After fertilization, a new cell wall was synthesized around the zygote; this wall contained both highly methyl-esterified and de-methyl-esterified HG. Fertilization initiated HG synthesis, which is indicated by the observation, that only in the cytoplasm of the zygote did we find highly esterified HG, while it was not localized in the cytoplasm of unfertilized egg cell. In addition, the occurrence of Ca2+-associated HG in zygote wall indicated that HG synthesis, de-esterification and wall stiffening via crosslinking with Ca2+ was triggered rapidly and soon after fertilization. Similarly, in an in vitro study on Z. mays using electrically mediated fusion, Kranz et al. (1995) observed a release of the cell wall components from the egg cell 30 s after fusion with the sperm cell (Dumas and Gaude 2006; Spielman and Scott 2008). The rapid synthesis of this unique composition of the zygote cell wall is likely one of the mechanisms of isolation of the developing embryo from surrounding tissue. Additionally, this could comprise one of the polyspermy block events, which prevents penetration of more than one sperm cell into the female gamete (Spielman and Scott 2008). In this study on H. orientalis, newly synthesized wall around the zygote had a very distinctive pattern of HG localization, which we called “sporoderm-like” (Fig. 3h). Similar to the pollen grain sporoderm (Gołaszewska and Bednarska 1999), HGs were located in a continuous inner layer and in the area of the discontinuous “trabecule-like” outer layer. This specific structure of the wall may play an important role in the interaction between the zygote and other ovule cells such as controlling the flow of nutrients, signaling molecules (OGS) and metabolites between the zygote and the endosperm. In the central cell, fertilization also induces HG synthesis. In the cytoplasm surrounding the emerging endosperm cells, highly methyl-esterified HG was found (Fig. 3g, asterisks). This observation shows that after karyogamy, developing endosperm cells prepare for cellularization, by synthesis of highly methyl-esterified HG. This HG fraction is stored in the cytoplasm and may be used as a material for the construction of the endosperm cell walls.

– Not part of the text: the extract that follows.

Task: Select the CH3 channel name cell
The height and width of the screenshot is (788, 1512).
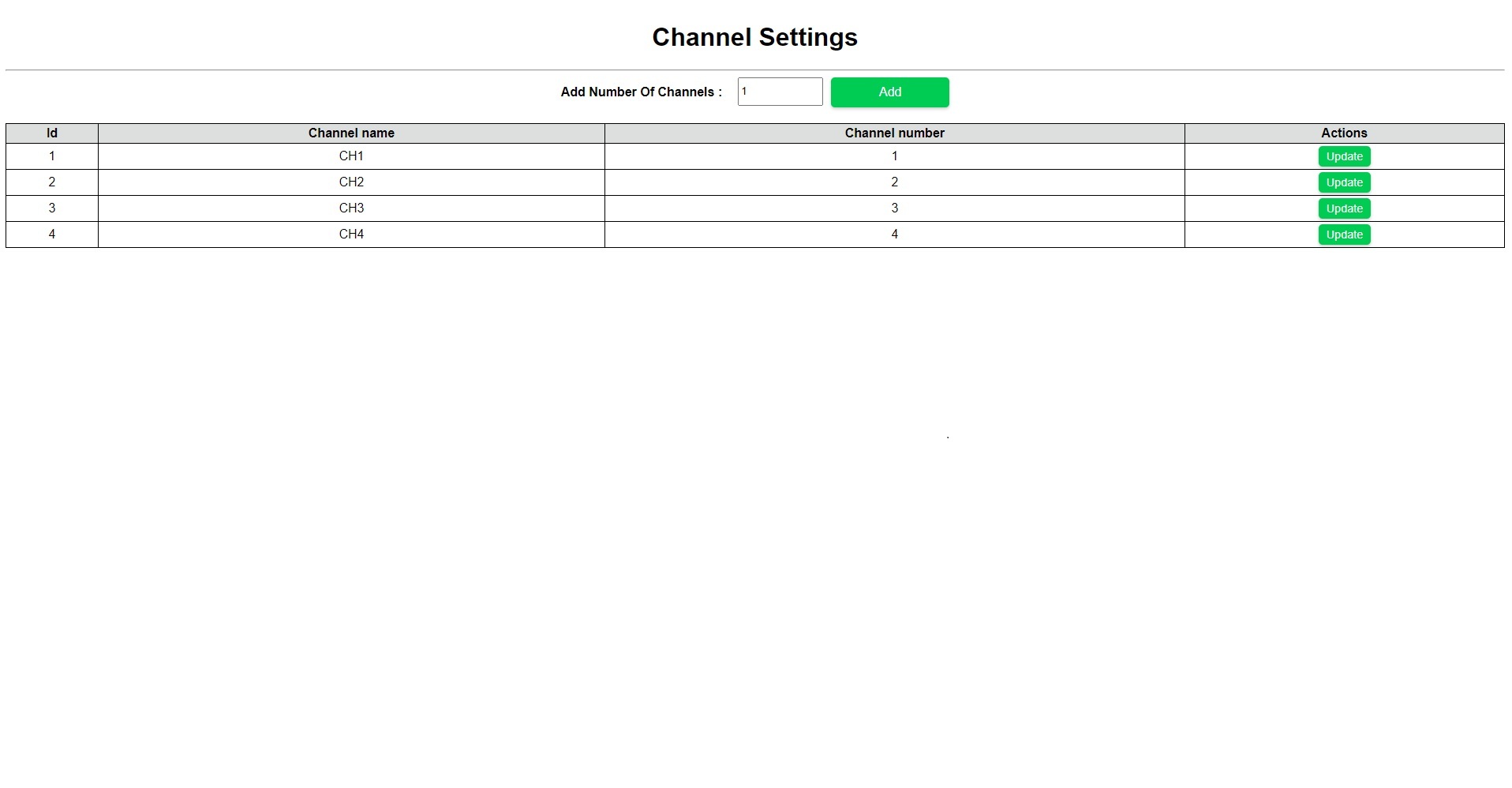Action: pyautogui.click(x=351, y=208)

In conclusion, our findings reveal that HGs might play an important role in sexual reproduction of H. orientalis. The rearrangements in the composition of examined HGs in the ovule’s ECM and the apoplast of female gametophyte cells, induced by pollination and fertilization, are crucial for the following events: (1) creation of an optimal environment for directed growth of pollen tubes and for final entry of the male gametophyte into the embryo sac, (2) preparation of the egg cell and the central cell for fusion with sperm cells, and (3) zygote isolation and polyspermy block.